Despatch will always be on an "Ex Works" basis for the account, and at the risk of, the Buyer, even if the costs of delivery have been accepted by us as the result of specific agreements. Any insurance coverage there may be, will only be taken out at the express wish, and for the account, of the Buyer. We shall also be entitled to make partial deliveries and to raise invoices for them without separate agreement.
Delays in the agreed delivery periods as a result of force majeure of every type, in particular also caused by strikes, a delay in the delivery of raw materials to us etc, will not substantiate any claim by the Buyer to compensation or his right to withdraw from the contract. Events for which we are not to blame shall entitle us to postpone delivery by the duration of the hindrance plus an appropriate start-up time.
The Buyer shall be obliged to check the goods when he receives them to check that they are complete and in accordance with the contract.
The person processing the goods shall be responsible for handling and processing the goods properly. In the event that defects come to light during or following handling or processing, it will be assumed that these defects have occurred within the scope of his responsibility. For this reason he shall, as a matter of principle, be responsible for the claims raised by the end user.
For safety reasons we can only accept return shipments of used instruments in case they are delivered in sterile condition to us.
The supplier can only be made liable to recourse if it can be proven in a given instance that he is specifically to blame. The supplier shall be to blame for intent and gross negligence. The supplier shall have no other liability.
Verbal agreements (ie. telephone conversations):
Verbal agreements are only then valid once being confirmed in writing by us.
Retention of title:
All goods delivered by us to the Buyer shall remain our property until all our accounts receivable have been paid in full, even if the purchase price has been paid for specific accounts. The Buyer's account receivable from the resale of goods which are subject to a retention of title shall be assigned to us here and now, and to be more precise, regardless of whether the goods subject to retention of title are sold on in an unchanged condition or whether they are sold on to one or more buyers. The Buyer shall only be entitled to sell on the goods subject to a retention of title under the proviso that claim to the purchase price from the resale is passed over to us. He shall not be entitles to dispose of the goods subject to retention of title by other means (he must not pledge them or transfer ownership of them by way of security).

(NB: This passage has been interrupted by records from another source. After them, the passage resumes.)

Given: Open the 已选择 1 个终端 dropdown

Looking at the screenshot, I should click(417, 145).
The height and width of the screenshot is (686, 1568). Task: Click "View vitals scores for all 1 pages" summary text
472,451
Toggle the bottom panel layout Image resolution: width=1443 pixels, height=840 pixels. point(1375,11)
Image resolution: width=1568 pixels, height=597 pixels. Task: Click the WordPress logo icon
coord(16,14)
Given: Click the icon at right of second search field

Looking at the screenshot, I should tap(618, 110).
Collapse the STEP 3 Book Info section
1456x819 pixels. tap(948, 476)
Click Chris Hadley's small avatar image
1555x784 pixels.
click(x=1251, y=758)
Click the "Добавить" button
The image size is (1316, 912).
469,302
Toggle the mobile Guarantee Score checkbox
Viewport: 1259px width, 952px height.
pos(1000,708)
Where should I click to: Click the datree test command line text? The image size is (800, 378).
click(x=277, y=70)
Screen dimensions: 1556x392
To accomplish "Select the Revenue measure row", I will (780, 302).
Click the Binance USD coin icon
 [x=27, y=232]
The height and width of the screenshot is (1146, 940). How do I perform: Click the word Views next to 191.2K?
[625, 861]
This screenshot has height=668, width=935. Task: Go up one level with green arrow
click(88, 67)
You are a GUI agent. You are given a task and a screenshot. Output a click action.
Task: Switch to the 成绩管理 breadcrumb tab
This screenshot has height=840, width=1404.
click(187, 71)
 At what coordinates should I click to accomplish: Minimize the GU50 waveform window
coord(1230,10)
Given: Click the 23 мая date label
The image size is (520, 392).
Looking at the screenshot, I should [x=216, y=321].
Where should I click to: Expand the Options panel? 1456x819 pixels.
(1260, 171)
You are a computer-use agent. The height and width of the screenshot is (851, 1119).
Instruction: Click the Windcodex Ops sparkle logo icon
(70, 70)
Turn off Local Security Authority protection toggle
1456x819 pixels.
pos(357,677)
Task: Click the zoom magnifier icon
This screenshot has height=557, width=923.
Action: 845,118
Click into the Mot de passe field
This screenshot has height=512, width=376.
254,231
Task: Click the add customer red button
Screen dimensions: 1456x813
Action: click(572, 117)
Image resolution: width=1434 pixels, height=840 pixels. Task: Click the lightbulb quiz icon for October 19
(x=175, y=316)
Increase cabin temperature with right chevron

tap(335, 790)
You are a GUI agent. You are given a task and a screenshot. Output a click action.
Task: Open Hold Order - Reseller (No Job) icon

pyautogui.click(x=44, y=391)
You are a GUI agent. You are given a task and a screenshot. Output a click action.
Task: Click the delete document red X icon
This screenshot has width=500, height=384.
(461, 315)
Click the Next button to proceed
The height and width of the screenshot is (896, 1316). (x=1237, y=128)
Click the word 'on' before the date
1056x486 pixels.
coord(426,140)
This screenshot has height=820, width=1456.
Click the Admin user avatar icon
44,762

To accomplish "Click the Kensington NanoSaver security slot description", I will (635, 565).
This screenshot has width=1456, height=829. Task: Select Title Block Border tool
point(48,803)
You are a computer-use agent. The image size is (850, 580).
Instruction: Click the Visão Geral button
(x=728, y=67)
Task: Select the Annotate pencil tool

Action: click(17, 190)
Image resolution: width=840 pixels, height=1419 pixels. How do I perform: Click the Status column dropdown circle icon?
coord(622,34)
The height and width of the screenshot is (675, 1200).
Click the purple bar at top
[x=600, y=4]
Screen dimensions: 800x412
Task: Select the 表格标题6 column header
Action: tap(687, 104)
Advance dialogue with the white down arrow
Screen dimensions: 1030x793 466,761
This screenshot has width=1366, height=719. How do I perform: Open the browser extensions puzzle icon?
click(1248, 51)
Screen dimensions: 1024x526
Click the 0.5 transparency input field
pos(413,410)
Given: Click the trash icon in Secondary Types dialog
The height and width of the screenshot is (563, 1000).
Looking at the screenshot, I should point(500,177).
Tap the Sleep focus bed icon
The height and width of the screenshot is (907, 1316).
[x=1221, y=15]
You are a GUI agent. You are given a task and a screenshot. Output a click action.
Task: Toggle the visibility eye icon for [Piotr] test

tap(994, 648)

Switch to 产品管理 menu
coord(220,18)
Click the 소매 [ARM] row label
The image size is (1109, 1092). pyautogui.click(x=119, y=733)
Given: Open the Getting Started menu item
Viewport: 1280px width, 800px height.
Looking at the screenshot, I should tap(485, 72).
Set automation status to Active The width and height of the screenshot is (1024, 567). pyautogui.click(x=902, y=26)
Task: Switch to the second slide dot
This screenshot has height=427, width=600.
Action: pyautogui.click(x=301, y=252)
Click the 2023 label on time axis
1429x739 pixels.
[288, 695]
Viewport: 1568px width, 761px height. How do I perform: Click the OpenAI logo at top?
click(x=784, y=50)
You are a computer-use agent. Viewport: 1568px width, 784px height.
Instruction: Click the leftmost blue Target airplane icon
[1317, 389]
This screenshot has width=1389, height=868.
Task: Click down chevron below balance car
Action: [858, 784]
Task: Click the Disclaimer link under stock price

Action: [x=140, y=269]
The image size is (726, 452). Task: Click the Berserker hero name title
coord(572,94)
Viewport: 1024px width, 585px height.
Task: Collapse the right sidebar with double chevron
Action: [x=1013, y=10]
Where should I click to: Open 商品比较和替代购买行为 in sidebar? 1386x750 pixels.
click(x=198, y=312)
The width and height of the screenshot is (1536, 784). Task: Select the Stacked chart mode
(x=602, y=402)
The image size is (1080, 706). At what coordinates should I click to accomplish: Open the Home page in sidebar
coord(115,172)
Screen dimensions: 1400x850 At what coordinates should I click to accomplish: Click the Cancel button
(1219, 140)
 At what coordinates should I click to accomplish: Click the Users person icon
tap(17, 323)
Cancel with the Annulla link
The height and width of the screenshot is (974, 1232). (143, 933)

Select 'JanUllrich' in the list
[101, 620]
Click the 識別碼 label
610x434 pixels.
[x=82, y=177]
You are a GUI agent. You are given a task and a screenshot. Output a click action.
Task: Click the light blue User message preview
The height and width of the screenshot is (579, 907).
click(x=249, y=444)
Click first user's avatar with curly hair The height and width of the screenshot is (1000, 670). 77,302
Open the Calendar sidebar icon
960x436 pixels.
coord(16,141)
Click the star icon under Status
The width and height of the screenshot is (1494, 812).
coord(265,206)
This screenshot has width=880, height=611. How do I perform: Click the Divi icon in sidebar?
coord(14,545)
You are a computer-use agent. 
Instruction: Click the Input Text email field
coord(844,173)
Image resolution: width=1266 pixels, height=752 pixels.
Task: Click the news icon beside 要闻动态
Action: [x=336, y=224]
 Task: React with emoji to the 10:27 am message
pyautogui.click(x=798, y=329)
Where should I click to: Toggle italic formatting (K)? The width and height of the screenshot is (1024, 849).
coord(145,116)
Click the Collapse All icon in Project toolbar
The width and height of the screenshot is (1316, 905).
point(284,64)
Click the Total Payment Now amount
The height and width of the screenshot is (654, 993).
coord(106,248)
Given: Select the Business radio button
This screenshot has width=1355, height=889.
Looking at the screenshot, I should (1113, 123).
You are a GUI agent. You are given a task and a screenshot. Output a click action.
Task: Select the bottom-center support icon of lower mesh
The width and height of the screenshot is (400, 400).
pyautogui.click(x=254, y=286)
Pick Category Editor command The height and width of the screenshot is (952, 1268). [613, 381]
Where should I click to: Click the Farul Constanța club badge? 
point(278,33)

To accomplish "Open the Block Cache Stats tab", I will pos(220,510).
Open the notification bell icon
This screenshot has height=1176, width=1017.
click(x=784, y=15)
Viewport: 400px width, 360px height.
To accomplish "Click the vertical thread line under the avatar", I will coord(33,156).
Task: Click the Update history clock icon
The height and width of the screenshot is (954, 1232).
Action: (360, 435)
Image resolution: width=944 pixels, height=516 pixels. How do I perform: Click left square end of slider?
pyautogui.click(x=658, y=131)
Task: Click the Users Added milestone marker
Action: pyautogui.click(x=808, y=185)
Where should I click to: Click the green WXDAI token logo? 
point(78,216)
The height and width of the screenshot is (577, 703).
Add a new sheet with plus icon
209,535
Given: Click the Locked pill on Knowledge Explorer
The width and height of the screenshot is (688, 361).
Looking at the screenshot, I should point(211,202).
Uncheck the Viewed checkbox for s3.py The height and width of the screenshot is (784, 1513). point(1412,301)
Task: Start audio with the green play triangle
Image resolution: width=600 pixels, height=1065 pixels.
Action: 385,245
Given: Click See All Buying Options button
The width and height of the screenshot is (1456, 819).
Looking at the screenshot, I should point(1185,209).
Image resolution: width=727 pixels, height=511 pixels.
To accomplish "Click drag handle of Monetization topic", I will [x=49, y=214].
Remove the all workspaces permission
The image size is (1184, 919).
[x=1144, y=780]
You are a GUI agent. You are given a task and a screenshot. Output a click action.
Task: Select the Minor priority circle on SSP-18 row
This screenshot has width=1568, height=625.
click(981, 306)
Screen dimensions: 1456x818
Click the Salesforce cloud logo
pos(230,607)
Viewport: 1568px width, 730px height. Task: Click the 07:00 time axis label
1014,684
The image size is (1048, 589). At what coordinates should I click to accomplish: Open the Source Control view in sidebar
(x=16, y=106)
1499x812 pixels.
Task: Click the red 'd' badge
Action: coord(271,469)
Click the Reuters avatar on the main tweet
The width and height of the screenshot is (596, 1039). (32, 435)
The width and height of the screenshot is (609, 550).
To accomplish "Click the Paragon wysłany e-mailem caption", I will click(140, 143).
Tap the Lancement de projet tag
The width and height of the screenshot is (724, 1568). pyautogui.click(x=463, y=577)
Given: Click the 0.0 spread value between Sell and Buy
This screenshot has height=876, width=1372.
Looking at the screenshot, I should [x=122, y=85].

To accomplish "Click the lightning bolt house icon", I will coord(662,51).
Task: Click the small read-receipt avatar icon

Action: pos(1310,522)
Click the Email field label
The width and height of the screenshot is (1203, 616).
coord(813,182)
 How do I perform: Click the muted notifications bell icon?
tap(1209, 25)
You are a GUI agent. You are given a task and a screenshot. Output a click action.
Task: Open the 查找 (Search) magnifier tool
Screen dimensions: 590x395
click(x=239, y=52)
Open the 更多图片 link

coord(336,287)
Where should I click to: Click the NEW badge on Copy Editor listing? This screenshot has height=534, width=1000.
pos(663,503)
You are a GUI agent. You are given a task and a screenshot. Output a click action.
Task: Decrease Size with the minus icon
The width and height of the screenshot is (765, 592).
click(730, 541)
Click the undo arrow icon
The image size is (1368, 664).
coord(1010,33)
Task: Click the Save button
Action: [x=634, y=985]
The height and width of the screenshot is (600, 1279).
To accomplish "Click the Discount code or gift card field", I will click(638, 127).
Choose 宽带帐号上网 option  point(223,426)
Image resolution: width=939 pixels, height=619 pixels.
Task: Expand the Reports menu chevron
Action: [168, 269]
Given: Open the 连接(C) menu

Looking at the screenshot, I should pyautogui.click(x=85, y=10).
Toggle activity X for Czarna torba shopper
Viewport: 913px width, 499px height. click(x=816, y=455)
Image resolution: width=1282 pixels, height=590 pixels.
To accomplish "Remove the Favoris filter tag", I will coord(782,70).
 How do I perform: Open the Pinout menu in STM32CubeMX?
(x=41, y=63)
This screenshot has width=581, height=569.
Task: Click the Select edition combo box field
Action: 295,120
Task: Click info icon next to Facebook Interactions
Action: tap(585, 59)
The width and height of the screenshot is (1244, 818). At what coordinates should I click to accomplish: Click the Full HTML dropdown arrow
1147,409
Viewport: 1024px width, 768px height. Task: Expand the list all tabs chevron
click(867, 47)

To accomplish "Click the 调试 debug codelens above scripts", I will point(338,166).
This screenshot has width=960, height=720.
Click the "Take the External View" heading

Until revocation, the Buyer shall be entitled to collect the accounts receivable created from selling on the goods. At our demand he shall be obliged to provide us with information on all accounts receivable assigned in accordance with this number, in particular a list of debtors together with their names and addresses, the amount of the accounts receivable and the date on which the invoice was presented. The Buyer must notify us immediately if a levy of execution or other impairment has been carried out by third parties.
Place of fulfilment and court of juristdiction is Linz, Austria.